Scientists gain insights into properties that enable neural circuit stability after specific perturbations.
A neural circuit comprises a population of nerve cells (neurons) interconnected by synapses. Once activated, these units carry out specific functions that result in different behaviors. Neural circuits of animals within the same species can display huge differences in the properties of their components: the neurons and the synapses. However, these circuits still reliably fulfill the same function with nearly identical output, for instance generate a certain behavior. Researchers at the Max Planck Institute for Brain Research in Frankfurt have now used a single property, the phase difference of a rhythmic model circuit, to show that perturbations can reveal the underlying differences between different implementations of seemingly identical circuits. Using computational models, the scientists studied neurons with biologically measured ion channel conductances, enabling them to expose relationships between specific conductances that play an essential role in circuit stability after perturbation.
Neural circuits among different animal species are made up of the same types of neurons and synapses though they may differ in arrangement and strength. Yet, they enable each individual to perform a given behavior equally well – a property that has been called “degeneracy”. This is especially the case for innate (rather than learned) behaviors that are critical for the survival of the animal. Examples of these include rhythmic behaviors like breathing and locomotion in humans or the digestion of food by the nervous system in the stomach of crabs and lobsters. In a new computational study, Max Planck Research Group Leader Dr. Julijana Gjorgjieva and Ph.D. student Sebastian Onasch use one of the simplest circuits, called a half-center oscillator, that consists of two neurons mutually coupled with inhibition to determine what can be said about the properties of the circuits only by examining the output of the circuit. This circuit is known to generate alternating activity, where only one neuron is active at a time, rhythmically switching to the other one. The rhythmic output of the circuit can be well described by the phase difference, a characteristic that determines the regularity of the activation of the two constituent neurons.
“In order to find the rules that underlie stable circuits we asked ourselves ‘what can we do with a single measurement that is fairly easy to obtain experimentally, such as the phase difference between two neurons’? We were surprised by the result”, explains Onasch.

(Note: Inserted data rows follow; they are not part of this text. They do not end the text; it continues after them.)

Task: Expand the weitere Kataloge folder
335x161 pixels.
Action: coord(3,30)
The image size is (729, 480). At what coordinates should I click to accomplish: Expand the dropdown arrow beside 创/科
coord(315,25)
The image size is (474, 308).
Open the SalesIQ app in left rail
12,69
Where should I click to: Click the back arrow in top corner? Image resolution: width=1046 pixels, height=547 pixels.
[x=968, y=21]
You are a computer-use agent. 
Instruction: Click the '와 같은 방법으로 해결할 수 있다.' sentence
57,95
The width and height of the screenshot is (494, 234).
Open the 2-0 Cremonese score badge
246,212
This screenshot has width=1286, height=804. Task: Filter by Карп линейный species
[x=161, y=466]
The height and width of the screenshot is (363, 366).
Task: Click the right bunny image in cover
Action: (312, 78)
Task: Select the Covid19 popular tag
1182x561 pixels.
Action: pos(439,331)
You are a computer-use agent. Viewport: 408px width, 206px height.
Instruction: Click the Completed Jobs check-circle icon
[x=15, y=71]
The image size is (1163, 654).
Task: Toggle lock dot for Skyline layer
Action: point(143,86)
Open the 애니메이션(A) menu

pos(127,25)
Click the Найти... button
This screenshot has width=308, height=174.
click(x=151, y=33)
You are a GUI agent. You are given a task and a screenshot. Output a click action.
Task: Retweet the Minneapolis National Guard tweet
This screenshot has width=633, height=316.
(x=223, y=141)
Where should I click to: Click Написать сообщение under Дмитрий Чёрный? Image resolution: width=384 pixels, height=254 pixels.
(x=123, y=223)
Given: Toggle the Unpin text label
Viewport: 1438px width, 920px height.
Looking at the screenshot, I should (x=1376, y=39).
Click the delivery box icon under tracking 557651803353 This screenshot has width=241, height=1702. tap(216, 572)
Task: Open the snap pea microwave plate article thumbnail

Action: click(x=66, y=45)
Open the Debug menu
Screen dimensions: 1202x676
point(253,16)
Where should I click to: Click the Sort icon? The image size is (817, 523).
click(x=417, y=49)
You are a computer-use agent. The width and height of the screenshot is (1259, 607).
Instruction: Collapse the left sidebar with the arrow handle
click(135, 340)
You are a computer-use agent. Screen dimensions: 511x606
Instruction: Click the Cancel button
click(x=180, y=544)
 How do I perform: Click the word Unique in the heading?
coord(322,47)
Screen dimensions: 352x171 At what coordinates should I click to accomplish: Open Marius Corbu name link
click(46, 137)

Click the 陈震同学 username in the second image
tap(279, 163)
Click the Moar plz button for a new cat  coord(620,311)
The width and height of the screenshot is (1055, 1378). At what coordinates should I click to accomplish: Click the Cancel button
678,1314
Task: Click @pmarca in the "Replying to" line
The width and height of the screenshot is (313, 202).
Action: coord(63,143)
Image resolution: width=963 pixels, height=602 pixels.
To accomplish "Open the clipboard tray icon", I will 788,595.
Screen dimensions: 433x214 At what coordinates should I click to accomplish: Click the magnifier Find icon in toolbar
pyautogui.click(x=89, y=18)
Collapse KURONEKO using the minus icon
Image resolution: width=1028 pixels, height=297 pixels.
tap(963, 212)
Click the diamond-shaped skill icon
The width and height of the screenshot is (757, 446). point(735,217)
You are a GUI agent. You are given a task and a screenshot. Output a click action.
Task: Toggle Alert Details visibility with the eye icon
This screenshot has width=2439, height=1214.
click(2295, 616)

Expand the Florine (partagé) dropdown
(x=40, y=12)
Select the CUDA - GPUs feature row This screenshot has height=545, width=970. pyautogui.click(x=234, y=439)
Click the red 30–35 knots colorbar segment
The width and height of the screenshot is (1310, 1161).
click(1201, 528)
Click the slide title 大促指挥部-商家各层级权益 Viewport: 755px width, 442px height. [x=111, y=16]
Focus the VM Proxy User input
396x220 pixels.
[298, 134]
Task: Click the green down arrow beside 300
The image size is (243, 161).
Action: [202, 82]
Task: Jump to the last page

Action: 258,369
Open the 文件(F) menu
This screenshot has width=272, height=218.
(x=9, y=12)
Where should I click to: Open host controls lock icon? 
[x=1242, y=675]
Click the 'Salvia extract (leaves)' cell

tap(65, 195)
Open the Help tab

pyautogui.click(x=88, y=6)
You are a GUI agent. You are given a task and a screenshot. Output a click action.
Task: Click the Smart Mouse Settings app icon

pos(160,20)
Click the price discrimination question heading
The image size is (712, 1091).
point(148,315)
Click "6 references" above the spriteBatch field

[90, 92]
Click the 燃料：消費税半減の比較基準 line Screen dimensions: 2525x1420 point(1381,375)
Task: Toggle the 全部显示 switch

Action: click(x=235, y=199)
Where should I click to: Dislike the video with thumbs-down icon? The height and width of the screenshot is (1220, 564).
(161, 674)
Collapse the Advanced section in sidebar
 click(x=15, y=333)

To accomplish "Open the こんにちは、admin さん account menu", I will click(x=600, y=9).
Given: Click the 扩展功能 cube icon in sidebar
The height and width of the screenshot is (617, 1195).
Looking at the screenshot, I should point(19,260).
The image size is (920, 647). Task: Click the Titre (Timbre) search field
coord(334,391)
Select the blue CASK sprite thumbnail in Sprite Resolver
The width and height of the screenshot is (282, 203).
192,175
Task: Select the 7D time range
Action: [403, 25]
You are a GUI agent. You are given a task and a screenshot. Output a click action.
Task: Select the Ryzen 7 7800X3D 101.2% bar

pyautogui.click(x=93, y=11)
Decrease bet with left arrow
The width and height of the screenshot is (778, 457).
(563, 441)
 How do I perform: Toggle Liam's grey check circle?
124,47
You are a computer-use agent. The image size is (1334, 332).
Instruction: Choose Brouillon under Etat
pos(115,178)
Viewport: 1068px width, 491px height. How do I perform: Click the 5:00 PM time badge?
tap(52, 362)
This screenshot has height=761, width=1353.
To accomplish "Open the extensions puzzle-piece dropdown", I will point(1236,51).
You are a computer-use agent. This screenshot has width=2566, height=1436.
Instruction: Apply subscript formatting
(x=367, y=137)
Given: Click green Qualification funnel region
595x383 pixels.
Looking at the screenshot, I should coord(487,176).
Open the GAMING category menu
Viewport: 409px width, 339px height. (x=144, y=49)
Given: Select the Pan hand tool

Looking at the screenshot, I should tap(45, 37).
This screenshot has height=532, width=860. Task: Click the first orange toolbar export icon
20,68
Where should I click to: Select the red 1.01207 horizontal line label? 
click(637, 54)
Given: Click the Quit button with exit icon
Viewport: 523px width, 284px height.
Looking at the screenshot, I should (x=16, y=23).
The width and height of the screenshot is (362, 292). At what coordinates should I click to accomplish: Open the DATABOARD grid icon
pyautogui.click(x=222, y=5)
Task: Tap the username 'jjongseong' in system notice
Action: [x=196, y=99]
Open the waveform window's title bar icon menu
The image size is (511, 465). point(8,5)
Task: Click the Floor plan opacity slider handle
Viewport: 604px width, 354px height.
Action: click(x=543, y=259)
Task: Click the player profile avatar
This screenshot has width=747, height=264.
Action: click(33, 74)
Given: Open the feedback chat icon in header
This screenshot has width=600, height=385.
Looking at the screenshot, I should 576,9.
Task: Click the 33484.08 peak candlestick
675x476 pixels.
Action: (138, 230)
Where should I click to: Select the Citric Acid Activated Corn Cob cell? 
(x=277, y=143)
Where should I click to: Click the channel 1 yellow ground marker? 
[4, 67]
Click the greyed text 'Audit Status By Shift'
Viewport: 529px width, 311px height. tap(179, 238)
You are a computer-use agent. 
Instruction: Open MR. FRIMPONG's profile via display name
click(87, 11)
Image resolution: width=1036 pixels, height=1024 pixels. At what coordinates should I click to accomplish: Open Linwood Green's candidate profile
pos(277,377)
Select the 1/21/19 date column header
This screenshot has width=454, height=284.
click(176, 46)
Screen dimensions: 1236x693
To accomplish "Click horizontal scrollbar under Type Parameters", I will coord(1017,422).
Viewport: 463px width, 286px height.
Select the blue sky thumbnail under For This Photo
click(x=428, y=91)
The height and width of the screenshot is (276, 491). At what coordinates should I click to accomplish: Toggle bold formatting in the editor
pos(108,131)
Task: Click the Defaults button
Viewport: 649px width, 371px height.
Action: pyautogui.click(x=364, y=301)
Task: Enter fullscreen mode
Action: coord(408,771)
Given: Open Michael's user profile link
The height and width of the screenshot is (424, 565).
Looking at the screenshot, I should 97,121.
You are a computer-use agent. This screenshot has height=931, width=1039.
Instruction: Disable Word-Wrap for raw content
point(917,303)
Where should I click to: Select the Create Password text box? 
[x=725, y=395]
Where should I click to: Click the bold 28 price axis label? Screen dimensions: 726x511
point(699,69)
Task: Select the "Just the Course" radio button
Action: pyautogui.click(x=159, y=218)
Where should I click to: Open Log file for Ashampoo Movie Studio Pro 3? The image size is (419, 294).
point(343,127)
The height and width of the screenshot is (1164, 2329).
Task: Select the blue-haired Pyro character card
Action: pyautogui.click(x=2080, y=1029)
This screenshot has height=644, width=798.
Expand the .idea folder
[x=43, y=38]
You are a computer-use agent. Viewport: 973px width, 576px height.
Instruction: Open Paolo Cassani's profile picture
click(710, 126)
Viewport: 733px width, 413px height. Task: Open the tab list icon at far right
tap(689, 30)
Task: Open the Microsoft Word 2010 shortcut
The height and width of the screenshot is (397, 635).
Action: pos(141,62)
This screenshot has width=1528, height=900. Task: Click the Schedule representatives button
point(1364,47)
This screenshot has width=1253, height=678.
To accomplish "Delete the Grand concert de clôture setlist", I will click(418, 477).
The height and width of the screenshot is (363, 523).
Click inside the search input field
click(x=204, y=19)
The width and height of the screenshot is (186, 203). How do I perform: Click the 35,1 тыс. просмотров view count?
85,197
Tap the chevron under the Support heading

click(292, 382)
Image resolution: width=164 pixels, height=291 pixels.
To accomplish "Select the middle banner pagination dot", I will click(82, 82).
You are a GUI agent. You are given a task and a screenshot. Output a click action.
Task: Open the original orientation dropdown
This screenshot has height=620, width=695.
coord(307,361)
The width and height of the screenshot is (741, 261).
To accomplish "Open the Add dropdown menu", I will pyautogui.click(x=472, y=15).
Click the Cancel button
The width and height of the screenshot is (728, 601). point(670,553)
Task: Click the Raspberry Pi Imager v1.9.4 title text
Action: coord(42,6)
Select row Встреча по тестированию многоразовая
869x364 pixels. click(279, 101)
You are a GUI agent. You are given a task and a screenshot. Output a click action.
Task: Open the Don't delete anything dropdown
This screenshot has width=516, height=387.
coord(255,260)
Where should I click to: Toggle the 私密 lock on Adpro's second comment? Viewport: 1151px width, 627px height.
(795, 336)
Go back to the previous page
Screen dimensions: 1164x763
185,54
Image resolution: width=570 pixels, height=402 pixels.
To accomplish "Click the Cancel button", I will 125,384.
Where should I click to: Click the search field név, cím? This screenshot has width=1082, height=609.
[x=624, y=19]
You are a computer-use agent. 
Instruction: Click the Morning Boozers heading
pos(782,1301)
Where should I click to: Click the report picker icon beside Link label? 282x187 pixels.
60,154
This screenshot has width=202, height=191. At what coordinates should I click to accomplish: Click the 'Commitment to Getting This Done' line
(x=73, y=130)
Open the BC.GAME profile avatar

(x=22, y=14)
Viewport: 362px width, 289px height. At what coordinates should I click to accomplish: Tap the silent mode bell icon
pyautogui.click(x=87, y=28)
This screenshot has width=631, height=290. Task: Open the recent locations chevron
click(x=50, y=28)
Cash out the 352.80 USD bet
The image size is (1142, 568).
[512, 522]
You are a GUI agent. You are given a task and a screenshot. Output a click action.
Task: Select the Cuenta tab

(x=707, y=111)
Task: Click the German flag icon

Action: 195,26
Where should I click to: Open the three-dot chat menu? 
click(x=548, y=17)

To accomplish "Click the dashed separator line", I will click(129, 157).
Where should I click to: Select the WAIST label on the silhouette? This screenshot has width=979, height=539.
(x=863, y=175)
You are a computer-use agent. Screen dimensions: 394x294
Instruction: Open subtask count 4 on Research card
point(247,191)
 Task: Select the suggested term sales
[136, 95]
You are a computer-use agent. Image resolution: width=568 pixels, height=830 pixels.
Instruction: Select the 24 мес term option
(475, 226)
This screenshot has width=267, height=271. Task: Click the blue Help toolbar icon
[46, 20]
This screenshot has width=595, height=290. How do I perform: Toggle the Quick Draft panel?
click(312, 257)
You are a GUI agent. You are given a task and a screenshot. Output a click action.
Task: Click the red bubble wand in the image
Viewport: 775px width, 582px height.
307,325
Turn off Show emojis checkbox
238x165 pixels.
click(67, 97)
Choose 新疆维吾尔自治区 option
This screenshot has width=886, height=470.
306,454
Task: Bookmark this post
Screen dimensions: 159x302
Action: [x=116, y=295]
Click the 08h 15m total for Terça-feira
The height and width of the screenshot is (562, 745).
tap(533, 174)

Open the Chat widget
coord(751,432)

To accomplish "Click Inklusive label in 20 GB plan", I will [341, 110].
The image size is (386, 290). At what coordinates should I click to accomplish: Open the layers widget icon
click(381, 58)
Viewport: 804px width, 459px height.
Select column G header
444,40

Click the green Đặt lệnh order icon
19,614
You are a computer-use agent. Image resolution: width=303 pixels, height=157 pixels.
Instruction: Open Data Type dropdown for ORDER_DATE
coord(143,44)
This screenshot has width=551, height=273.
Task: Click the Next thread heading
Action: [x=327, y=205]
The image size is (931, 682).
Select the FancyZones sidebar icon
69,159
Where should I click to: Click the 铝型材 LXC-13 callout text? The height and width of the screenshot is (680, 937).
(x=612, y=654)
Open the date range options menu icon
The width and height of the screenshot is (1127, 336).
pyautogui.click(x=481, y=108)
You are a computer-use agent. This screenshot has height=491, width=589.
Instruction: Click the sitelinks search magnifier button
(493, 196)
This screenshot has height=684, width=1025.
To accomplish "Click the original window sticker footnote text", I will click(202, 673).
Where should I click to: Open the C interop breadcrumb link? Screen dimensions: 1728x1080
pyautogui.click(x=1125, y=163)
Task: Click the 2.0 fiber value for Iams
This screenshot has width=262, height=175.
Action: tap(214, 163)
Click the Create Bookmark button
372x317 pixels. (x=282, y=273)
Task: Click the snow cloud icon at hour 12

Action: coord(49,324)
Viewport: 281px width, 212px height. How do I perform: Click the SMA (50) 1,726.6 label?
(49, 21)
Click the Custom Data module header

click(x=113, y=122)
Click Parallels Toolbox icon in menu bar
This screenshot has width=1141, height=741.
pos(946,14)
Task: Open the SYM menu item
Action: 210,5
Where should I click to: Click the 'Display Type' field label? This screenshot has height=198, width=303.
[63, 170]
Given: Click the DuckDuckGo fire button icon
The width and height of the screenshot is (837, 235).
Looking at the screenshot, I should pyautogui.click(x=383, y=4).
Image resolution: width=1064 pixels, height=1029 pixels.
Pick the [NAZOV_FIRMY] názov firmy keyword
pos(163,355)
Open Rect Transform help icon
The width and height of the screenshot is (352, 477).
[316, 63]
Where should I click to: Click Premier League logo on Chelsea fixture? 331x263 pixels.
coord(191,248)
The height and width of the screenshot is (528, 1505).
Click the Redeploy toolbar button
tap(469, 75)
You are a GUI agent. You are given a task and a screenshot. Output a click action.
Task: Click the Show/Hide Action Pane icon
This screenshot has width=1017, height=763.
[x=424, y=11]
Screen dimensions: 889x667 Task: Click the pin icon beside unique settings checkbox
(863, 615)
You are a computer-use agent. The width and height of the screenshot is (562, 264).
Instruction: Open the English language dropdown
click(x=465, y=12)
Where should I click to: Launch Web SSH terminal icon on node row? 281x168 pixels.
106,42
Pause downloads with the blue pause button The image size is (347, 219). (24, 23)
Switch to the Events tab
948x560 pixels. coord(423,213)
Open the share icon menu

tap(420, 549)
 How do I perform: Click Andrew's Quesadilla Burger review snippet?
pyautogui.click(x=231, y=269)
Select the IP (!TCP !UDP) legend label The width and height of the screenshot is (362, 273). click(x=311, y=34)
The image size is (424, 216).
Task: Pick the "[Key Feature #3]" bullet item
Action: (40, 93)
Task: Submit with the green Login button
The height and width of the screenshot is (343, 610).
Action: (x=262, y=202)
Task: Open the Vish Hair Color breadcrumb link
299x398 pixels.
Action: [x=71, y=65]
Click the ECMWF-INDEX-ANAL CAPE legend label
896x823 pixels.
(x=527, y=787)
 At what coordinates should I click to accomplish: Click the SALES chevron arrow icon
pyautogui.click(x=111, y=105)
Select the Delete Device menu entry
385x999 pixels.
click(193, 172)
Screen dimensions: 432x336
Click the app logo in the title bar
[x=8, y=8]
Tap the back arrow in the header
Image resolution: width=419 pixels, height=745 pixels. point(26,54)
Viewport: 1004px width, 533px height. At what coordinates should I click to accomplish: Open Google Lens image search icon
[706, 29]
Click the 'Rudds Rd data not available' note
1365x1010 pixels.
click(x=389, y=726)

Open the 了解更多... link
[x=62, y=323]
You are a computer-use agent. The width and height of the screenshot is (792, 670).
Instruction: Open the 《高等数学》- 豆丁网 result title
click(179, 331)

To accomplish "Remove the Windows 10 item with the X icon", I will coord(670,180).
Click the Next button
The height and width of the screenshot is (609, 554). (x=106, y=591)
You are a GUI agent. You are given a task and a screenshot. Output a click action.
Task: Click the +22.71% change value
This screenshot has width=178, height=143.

The scientists first generated a large population of such model circuits consisting of neurons with biologically determined parameters. Specifically, they used a Hodgkin-Huxley neuron model with multiple intrinsic conductances measured in the nervous system of the stomach of crabs and lobsters, which can give rise to very different firing patterns of the individual neurons and circuits. However, they found that many of these circuits actually had the same firing pattern even though the intrinsic conductances were different. The scientists then induced perturbations either from the environment or intrinsic challenges and found that these circuits responded differently – and they could quantify exactly how they differed by using statistical and machine learning techniques.
“We found that stable circuit output results from correlations between specific neuronal conductances generated by particular channel types but not others”, explains Gjorgjieva. “Rather than studying the stability of circuits with prescribed conductance relationships, we approached the problem in reverse: starting from the stability to a given perturbation, we revealed conductance relationships of the circuit’s constituent neurons that similarly affect circuit stability when perturbed. This revealed surprising conductance combinations that could even predict the response to specific perturbations.”
“Our work identifies the conditions for the emergence of stable and robust circuit output from variable circuit elements. This has important implications for drug design and reliable neuromodulatory control”, concludes Gjorgjieva.
This work was funded by the Max Planck Society.